Record set:
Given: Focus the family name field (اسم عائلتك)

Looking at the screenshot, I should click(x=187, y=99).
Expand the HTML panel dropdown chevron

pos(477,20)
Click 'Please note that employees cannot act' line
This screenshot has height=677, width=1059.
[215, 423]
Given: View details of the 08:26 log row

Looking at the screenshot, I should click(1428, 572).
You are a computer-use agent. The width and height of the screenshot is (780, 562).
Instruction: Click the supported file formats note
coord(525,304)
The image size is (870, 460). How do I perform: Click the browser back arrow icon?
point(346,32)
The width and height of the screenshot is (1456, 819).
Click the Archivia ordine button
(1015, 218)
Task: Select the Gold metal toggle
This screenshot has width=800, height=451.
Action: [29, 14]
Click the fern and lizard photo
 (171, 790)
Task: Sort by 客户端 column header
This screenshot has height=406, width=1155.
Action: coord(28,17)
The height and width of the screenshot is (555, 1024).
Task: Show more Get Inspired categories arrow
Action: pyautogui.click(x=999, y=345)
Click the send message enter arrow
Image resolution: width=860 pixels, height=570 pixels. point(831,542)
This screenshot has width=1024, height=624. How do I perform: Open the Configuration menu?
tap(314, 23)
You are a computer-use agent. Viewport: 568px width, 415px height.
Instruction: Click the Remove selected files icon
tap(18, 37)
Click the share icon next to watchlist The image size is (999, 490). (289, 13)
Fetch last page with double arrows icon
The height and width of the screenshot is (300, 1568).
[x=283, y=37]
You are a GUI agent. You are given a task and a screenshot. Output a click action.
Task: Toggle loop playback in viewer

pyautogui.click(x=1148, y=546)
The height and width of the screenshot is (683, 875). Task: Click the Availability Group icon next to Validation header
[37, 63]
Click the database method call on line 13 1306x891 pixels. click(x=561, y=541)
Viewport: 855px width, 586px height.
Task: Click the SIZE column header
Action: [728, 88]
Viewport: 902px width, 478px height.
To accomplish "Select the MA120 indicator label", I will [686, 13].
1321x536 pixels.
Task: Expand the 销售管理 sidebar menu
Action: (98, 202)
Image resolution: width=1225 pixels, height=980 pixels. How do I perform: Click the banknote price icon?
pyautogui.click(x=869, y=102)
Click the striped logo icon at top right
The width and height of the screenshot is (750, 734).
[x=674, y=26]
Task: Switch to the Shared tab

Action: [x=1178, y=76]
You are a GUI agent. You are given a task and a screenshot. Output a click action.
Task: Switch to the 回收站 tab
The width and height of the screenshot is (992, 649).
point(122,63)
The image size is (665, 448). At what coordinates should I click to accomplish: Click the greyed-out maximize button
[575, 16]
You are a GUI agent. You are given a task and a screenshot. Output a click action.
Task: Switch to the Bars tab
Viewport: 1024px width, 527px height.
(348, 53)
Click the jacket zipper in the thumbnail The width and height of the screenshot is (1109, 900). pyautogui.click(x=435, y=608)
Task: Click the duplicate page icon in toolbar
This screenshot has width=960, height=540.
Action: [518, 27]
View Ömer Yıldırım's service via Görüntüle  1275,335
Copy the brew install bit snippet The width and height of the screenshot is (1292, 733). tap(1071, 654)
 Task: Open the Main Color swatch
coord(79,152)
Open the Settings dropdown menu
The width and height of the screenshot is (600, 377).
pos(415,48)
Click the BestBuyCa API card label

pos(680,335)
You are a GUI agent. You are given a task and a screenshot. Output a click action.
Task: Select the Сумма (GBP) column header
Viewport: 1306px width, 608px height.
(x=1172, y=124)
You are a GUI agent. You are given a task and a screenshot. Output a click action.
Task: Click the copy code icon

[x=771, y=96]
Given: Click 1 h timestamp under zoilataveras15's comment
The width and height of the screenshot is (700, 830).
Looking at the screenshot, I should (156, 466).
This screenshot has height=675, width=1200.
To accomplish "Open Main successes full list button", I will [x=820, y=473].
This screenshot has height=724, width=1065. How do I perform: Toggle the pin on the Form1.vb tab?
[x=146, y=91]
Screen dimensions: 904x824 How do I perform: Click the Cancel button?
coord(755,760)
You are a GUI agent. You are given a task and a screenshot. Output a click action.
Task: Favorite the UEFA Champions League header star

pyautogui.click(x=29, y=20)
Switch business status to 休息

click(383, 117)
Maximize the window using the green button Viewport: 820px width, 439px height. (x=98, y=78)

Your assignment: Go through the data and gather every line that holds "computer".

Response to the exercise:
You are a computer-use agent. The width and height of the screenshot is (780, 562).
You are a computer-use agent. Viewport: 568px width, 415px height.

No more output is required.